Celebrating Easter in Bulgaria

Legend has it that after the Resurrection and Ascension Mary Magdalene went to tell the Roman Emperor, with an egg in hand. She greeted him with the words “Christ has risen!”. He didn’t believe her at first and said that He has risen no more than the egg she carried was red. Then, as a sign of God, it turned red revealing the truth in her words.

Another legend suggests a bit different story but the main point – the egg turning red proclaiming the Resurrection – is the same. But why eggs? The egg has long been a symbol of fertility and new life but in Orthodox beliefs its shell symbolizes the stone at the entrance of Christ’s tomb and the egg itself represents the empty tomb. In addition the red egg symbolizes the blood of Christ.

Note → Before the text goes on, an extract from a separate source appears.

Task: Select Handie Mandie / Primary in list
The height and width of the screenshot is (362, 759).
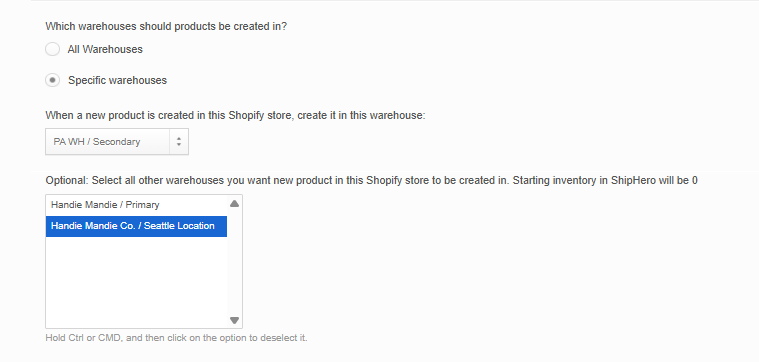Action: click(x=136, y=205)
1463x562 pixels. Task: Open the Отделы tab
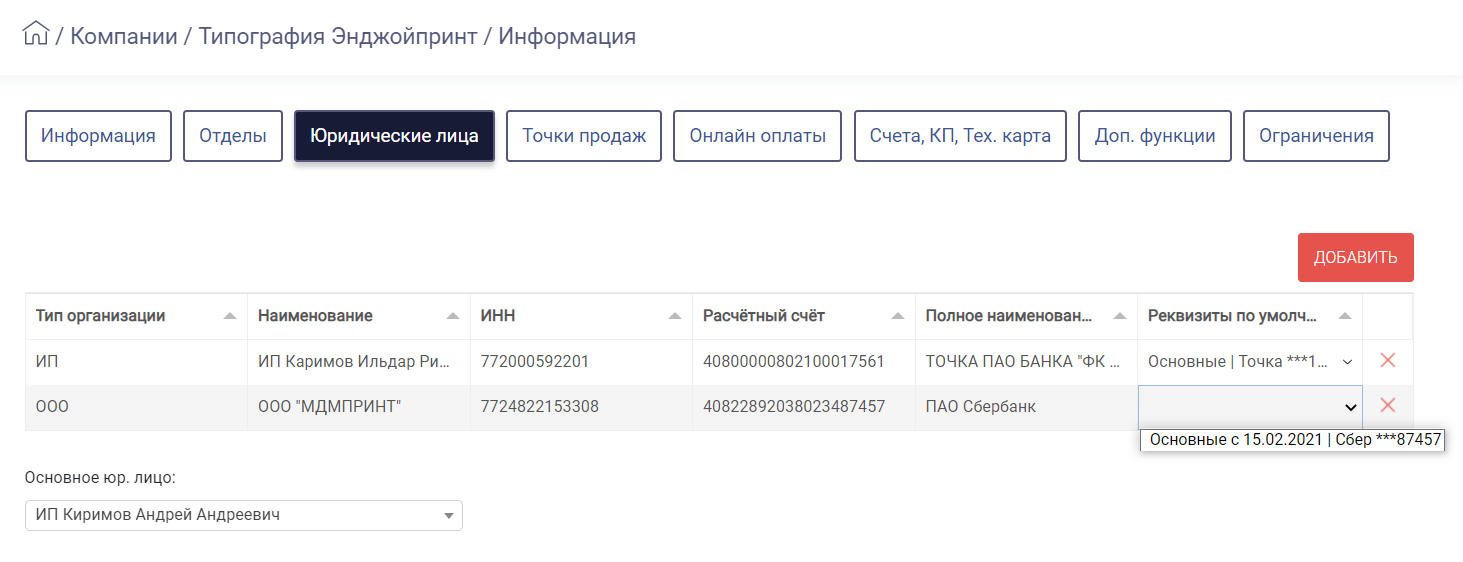(x=233, y=136)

One of the most famous traditions in Bulgaria is painting eggs for Easter. This is done every year on Holy Thursday or Holy Saturday. The first egg is always red and is for Mary and Christ. But even if you’re not that religious painting eggs has turned into a symbol of Easter for Bulgarians. Children love mixing different colours and drawing various figures with wax on the boiled eggs. And the best part comes on Easter morning. First parents ‘draw’ a cross on their children’s forehead with the first egg – for health and prosperity throughout the year. Then comes the battle with eggs where basically two ‘opponents’ see whose egg is the strongest. One of them hits with his egg the other’s on one end and then the other does the same on the other end. The egg that breaks loses and the one that remains unbroken is the “beater”.

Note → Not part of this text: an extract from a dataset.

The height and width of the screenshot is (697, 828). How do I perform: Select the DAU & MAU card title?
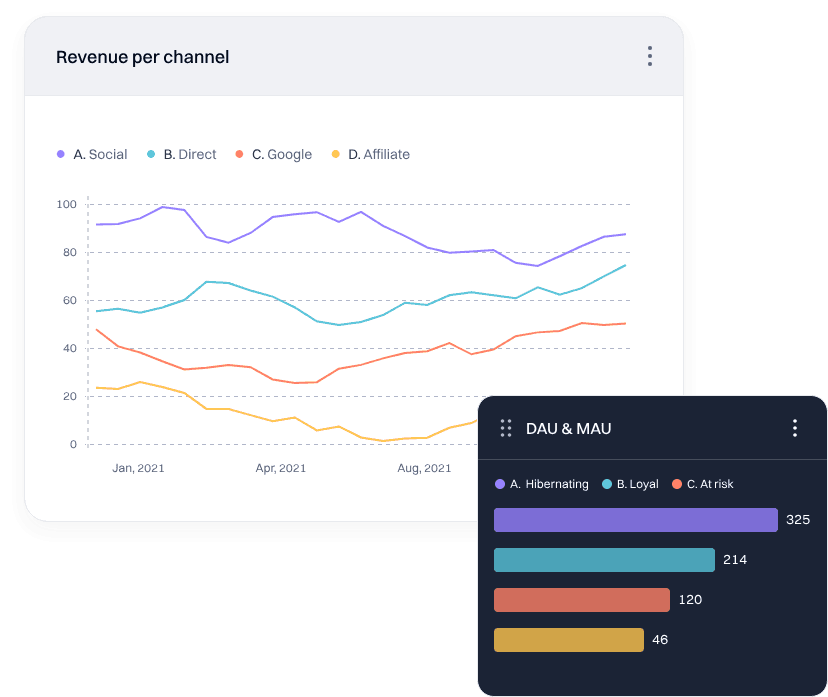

Apart from eating eggs (obviously) we Bulgarians like to treat ourselves with our special Easter sweet bread kozunak. If you’d like to learn more about it and how to make it, click here. There’s nothing more delicious than breakfast on Easter with warm, tasty kozunak and a cup of hot chocolate.

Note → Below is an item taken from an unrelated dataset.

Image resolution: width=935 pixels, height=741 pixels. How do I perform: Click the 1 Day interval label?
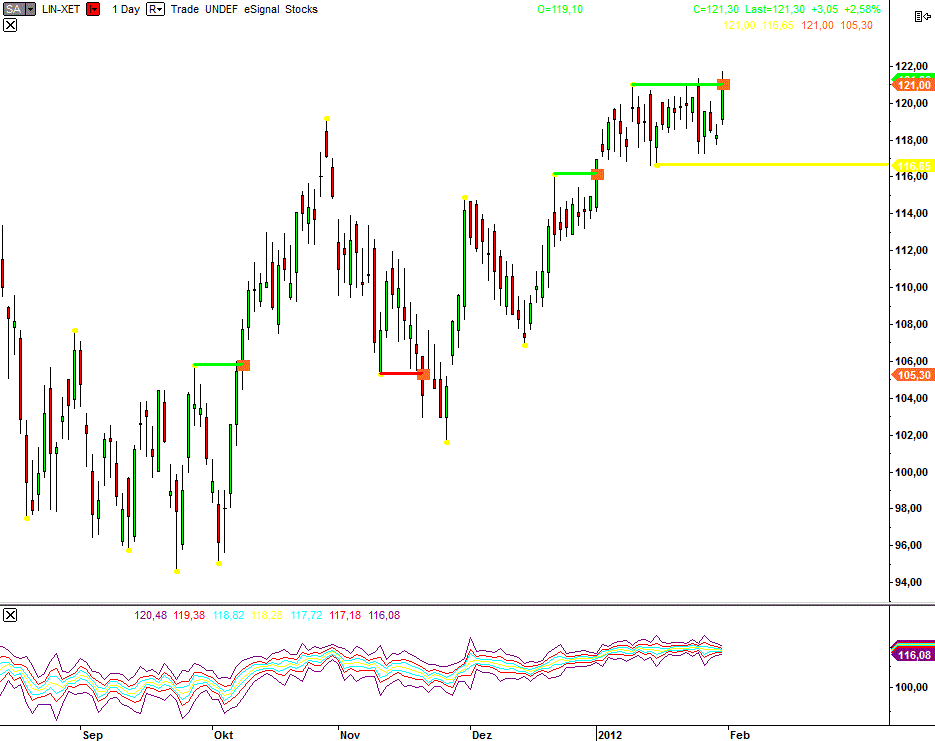(126, 9)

Of course, everyone chooses what to believe in and it’s not necessary to be, say it, a strict Orthodox christian to enjoy Easter traditions. For me the significance that stands behind this painting-eggs tradition is the simple act of doing something you enjoy with your family, exchanging these eggs as a present with your friends and just having fun with the people you love. Because no matter the religion and occasion, holidays are partly made to give and receive love.